Por el este el cielo mostraba franjas de un rojo suave. En la quietud de la calle desierta, Andrews fue hasta la cuadra, despertó al mozo para darle uno de los billetes que se había quedado, ensilló rápidamente a su caballo en la penumbra del establo y montó; al volver la cabeza para saludar al mozo, vio que el hombre se había dormido otra vez. Salió del establo y enfiló la calle de Butcher’s Crossing, cuya espesa capa de polvo amortiguó el clop clop de los cascos del caballo. Miró a un lado y a otro, contemplando lo que quedaba del pueblo. Butcher’s Crossing desaparecería muy pronto; las construcciones de madera serían derribadas para aprovechar el material, las cabañas de tepe se desmoronarían víctimas de la intemperie, y la hierba de la pradera iría ganando terreno hasta cubrir la calle. Ya ahora, bajo el primer sol, el pueblo era como unas ruinas; los rayos perfilaban los edificios realzando una desnudez que no era nueva, que ya estaba en ellos.

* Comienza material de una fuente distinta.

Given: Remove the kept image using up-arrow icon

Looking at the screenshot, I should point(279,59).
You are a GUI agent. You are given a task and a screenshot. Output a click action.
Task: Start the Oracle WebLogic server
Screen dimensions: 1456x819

Dejó atrás los restos todavía humeantes de la cabaña de McDonald y el grupito de álamos a su derecha. Detuvo al caballo nada más cruzar el riachuelo y se volvió. Un delgado borde de sol llameaba sobre el horizonte. Miró de nuevo al frente y contempló la región llana, la sombra larga que él proyectaba, mellados sus bordes por la enhiesta hierba nueva. Sintió el tacto duro y liso de las riendas en sus manos; tuvo perfecta conciencia de la lisura como de roca de la silla en la que estaba montado, del hincharse y deshincharse de los flancos del caballo conforme tomaba aire y lo expelía. Inspiró hondo aquel aire perfumado que ascendía de la hierba nueva y se mezclaba con el sudor húmedo de su montura. Asió las riendas con firmeza, tocó los flancos del caballo con sus talones y enfiló el camino hacia campo abierto.
Salvo que llevaba una determinada dirección, Andrews no sabía adónde se dirigía; pero estaba seguro de que lo sabría en cuestión de horas. Cabalgó sin prisa, sintiendo cómo el sol ascendía lentamente a sus espaldas y templaba el aire.